• _Page excerpt_:

◆ ◆ ◆ ◆

Trump Cabinet Meeting Dec 2 2025: Immigration Policy Boasts, $18 Trillion Investments, Fentanyl Strikes
by Scott Burton Official for TrumpTrain.net
WASHINGTON – In the Trump Cabinet meeting December 2, 2025, President Donald Trump convened the ninth and final session of the year, a two-hour, 18-minute open-press event where he hailed 2025 as “the most consequential and successful first year of any president.” The gathering highlighted Trump immigration policy boasts, including falling gasoline and grocery prices, alongside a sharp critique of Somali immigrants in Minnesota and Rep. Ilhan Omar (D-Minn.).
The Dec. 2 Cabinet meeting, starting at 11:58 a.m. EST in the Cabinet Room, stuck to the classic Trump-era blueprint: president’s opening remarks, quick hits from each Cabinet official, and a drawn-out Q&A with the press. All 20 seated members, plus Vice President JD Vance, got their turn to speak.
Under a portrait of George Washington, Trump boasted of pulling in $18 trillion in foreign investment pledges, dropping national gasoline prices under $3 per gallon, and flipping inflation to what he dubbed “deflation replacing inflation.”
“We inherited the worst inflation in the history of our country,” Trump said. “We brought it down.”
On immigration policy, Homeland Security Secretary Kristi Noem announced Immigration and Customs Enforcement (ICE) had deported over 2 million individuals since January 20, 2025. Defense Secretary Pete Hegseth reported a 91% plunge in maritime fentanyl flows, thanks to deadly strikes on cartel boats, spotlighting a disputed September clash off Venezuela.
The meeting wrapped with 22 minutes of press questions. Probed on Somali immigrants in Minnesota – site of the nation’s biggest Somali-American enclave – Trump labeled Somalia “barely a country” that “stinks,” deemed certain arrivals “garbage” who ought to “go back and fix it,” and targeted Omar, the Somali-American Democrat, as “from hell.”
The full Cabinet rose in applause as Trump exited at 2:17 p.m.
Economic Claims Dominate Opening
Trump kicked off with Black Friday sales highs and easing grocery prices. He repeated the $18 trillion foreign investment pledges from October, offering no fresh details on the Trump Cabinet meeting December 2025 economic updates.
Energy Secretary Chris Wright shared that gas dipped below $2 a gallon in seven states and under $3 nationwide. “In the heartland it’s $1.99,” Wright said. Trump echoed the stat, tying it to his drilling push.

◆ ◆ ◆ ◆

• _Objectives_:
A. In the Cabinet meeting article, rewrite the paragraph beginning "The Dec. 2 Cabinet meeting, starting at 11:58 a.m. EST" as a short bulleted list that keeps its main facts.
B. According to the Cabinet meeting article, by what percentage did Defense Secretary Pete Hegseth say maritime fentanyl flows had fallen?

• _Recorded information_:
◆ ◆ ◆ ◆

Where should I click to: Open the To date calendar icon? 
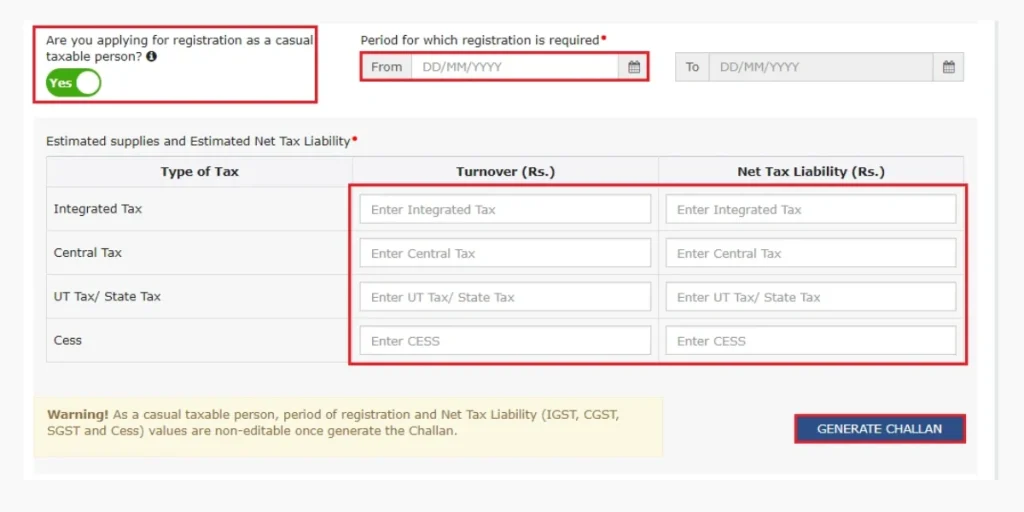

◆ ◆ ◆ ◆

• _Task results_:
A.
- Began at 11:58 a.m. EST in the Cabinet Room
- Followed the usual Trump-era format: the president's opening remarks, brief remarks from each Cabinet official, then a long press Q&A
- All 20 seated members, plus Vice President JD Vance, spoke

B. By 91%.